Ann and Pat each work long, hours. Ann manages the kennel; Pat is a lost wax engineer for a major foundry. Ann enlisted Laura at once last week as Personal Assistant. They made a shopping list for cookies and meals for a week, and the PA was left mostly to her own devices.
Laura is the cook here at Dale 23, and a stubborn little cook. She believes Pinterest and Mr. Google only. No suggestion of mine ever has been entertained, though my three edicts remain: neither soy nor Worcestershire will be an ingredient, and there will be a vegetable with every supper. And we rub comfortably along.

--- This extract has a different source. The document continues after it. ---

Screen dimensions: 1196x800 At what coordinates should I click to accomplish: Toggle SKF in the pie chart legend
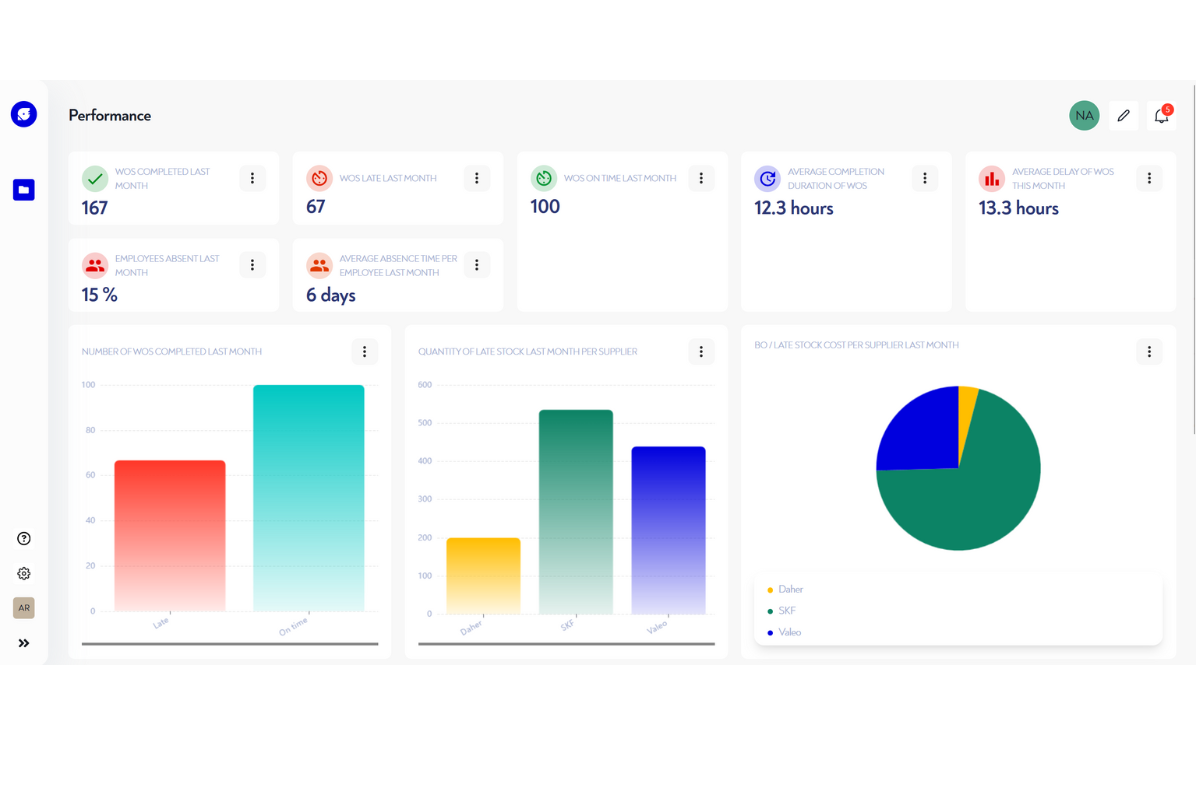pyautogui.click(x=786, y=611)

Ann, however, is a person of awe. Laura has heard about her for years. Grandma has slipped up to Wisconsin once or twice a year for most years Laura has known. Ann must be a real force in the universe. Not to mention, Ann taught Grandma to make Burning Love, one dish Laura serves because she confirmed it on the internet, and it is good.
Laura was tasked with Christmas dinner, turkey and trimmings. Her expertise was limited to mashed potatoes. She swallowed hard and forged on, with Ann’s instructions.
At my request, there were no Brussels sprouts. The first time in thirty odd years I have not endured Brussels sprouts at a holiday meal, nor agreed, “It wouldn’t be (name of holiday) without Brussels sprouts.”
The turkey duly buttered up and confined to the oven, attention turned to sides. Laura scrubbed up potatoes. “Not peeled,” she announced. No dissent. Ann produced a bag of stale bread for dressing, Laura produced other ingredients Ann called out. “Now, you chop the trinity,” Ann instructed a very blank face. “The what?”
“The cook’s trinity. Celery, carrot, onion, for the dressing.” Laura went on to prepare fresh green beans, sweet potatoes, cranberry sauce (which flipped from Yuck to Yummy in her repertoire, having learned to make the real deal), gravy, and a dish of peas and carrots. “Your Grandma loves them!”
An entire drumstick, the chief cook's reward. And cranberry sauce to dress a week of leftovers!
And for John, Scotch eggs at a restaurant on the way to the airport. In Wisconsin they are made with bratwurst and served with mustard and sauerkraut. Good.